I didn't sigh with relief when I came to the clearing, but my thoughts of my dreams were lost for the time being. My eyes caught the
running water underneath the bridge, the willow tree on the other side of the inland, and when they didn't find Ben I grew anxious.

I made my way across the bridge and stood beside the willow
tree's weeping branches. The wind had picked up since I left the house. My eyes looked up to the angry storm clouds rolling in above me. It looked as though the rain could come down in buckets or pass over.

"Ella."

My heart stopped. Why did it stop? It was supposed to jump out of my chest, not cringe in anticipation. I turned and met his clear blue eyes that shone out of the darkness of the night.

"Ben," I said.

The second I saw his face a smile was brought to my lips involuntarily. Now that I could see him, standing in front of me, in one piece, my heart lurched for him. I ran to him, wincing as I moved, before I wrapped my arms around him. His arms were loose around my back, his posture stiffened
against my sudden touch.

The smile dropped from my face immediately. I pulled away from him to relieve myself of his negligent response. I forced myself to look at his face, dreading what I would see. When I looked into his eyes I found it.

The darkness shadowed over his icy blue orbs, the fire in them extinguished. The cold, dead look in his eyes that I recognized from the night we first met had settled back into place. The warmth he'd developed with
me since that night was gone.

His jaw tensed as he waited for me to finish examining him. A bullet shot through my chest could not compare to the pain I suddenly felt when he returned my gaze.

"What's wrong?" I whispered, unable to hide the worry and the shaking fear.

"Allan called."

"Your manager?"

He gave a curt nod. "Tour is resuming. Max is dead.
We're giving a remembrance tour in his name. We play our first show in two days. We're back on the road tonight."

I tried to ignore that he hadn't bothered to give me specifics. "Oh," I breathed, hoping he would elaborate but he was quiet.

I couldn't understand the sudden change in his mood. He was cold, looking at me as if I were the enemy. I desperately needed to know what was wrong. Had I done something? The last time I saw him the melting look in
his eyes made my head swim. That look was gone.

"That's not that bad," I tried to say, pulling the smile back on my face. "It's your life. Will you play here on your tour or
will you have to wait until the spring?"

"We're not coming back."

My mouth fell ajar. His words were cold and hard, cutting right through me. I fought back a wince from the blow and swallowed. My hands
clenched into fists at my sides, trying hard to suppress anything emotional. I didn't want to believe what he was telling me. Or wasn't telling me. It didn't make sense.

"At all?"

"No."

I pressed my lips together and traded the aching cry within me, for anger. This wasn't Ben.
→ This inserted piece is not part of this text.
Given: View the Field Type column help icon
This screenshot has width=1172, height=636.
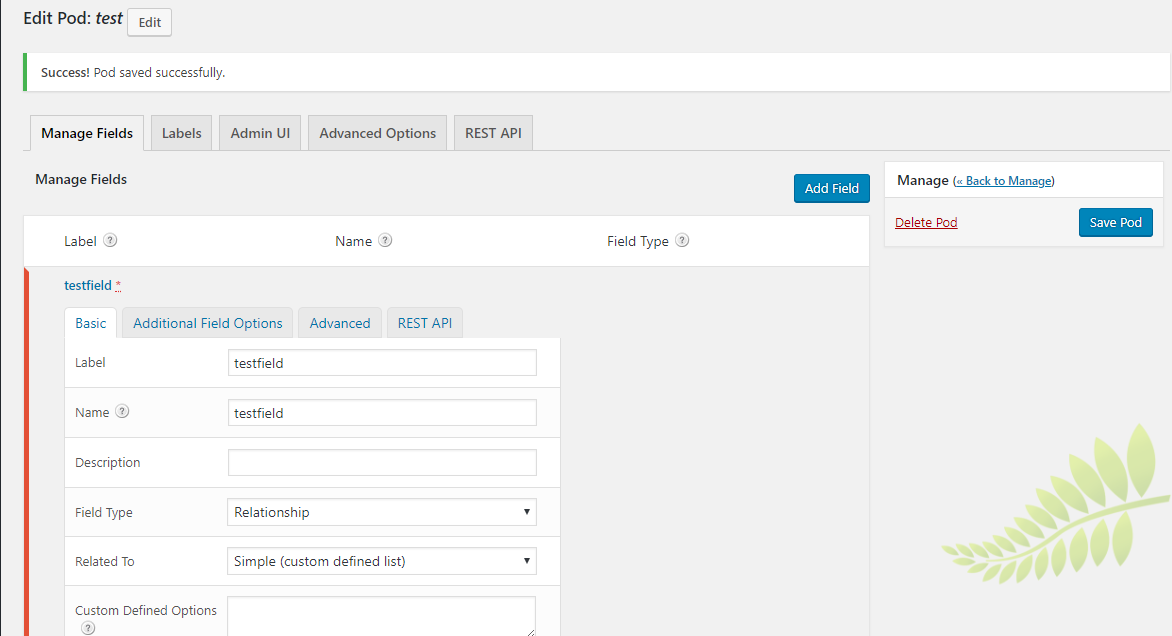Looking at the screenshot, I should (681, 240).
Something happened last night after I left.

"Ella," he said my name as if it was just another
word you could look up in the dictionary. It held no importance to him or so he wanted me to believe. "What we had could never last."

My eyes narrowed, "
Had
?"

He continued as if I hadn't interrupted him. "I told
you from the start it could never work out between us. I should have ended this before it started. I'm sorry."
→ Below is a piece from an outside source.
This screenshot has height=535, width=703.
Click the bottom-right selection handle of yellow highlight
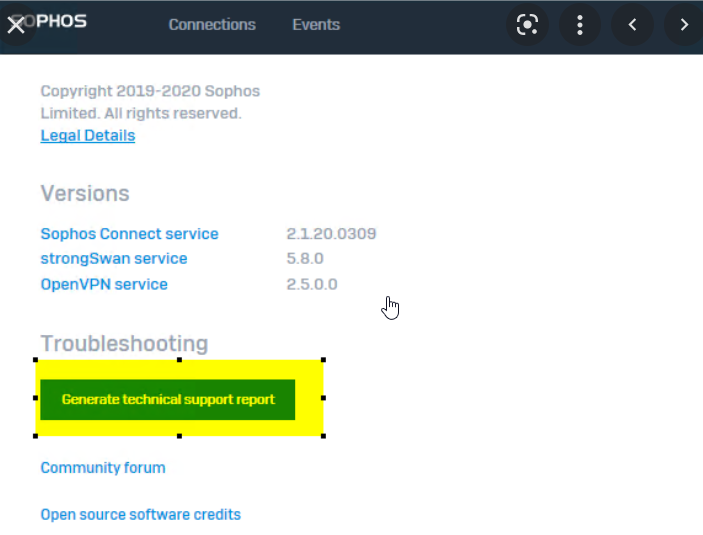coord(323,436)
"You're sorry?" I repeated incredulously. "What happened to everything you said to me? Was that just some sick rock
star game to get in my pants?" I shouted, taking a step away from him.

I tried to wrap my head around what was happening. I let myself fall for him because I thought he cared for me in the same way I did for
him. Was I wrong? Had I been played? My heart wrenched out of my chest, my thoughts running on overdrive at the possibilities, but none of them were Ben. What we shared was real and everything he said to me was the open truth. I
wasn't just some girl to him. Something happened last night after I left.

He froze after my sudden outburst. His eyes widened slightly, as though he hadn't expected my response, but what else could he have expected. He was lying to me and I wanted to know why.

My eyes hardened. "I don't believe you."

He sighed and adverted his gaze. "I'm sorry."

"Stop saying that!" I shouted at him, my voice seething
with anger. "What exactly are you sorry for? For what happened between us? I didn't realize that was something to be ashamed of." I held my chin up high with determination. I wasn't falling for his bullshit and he knew it.
"But it's not, is it. You know what we
have
is real. Why are you willing to give it up so easily?"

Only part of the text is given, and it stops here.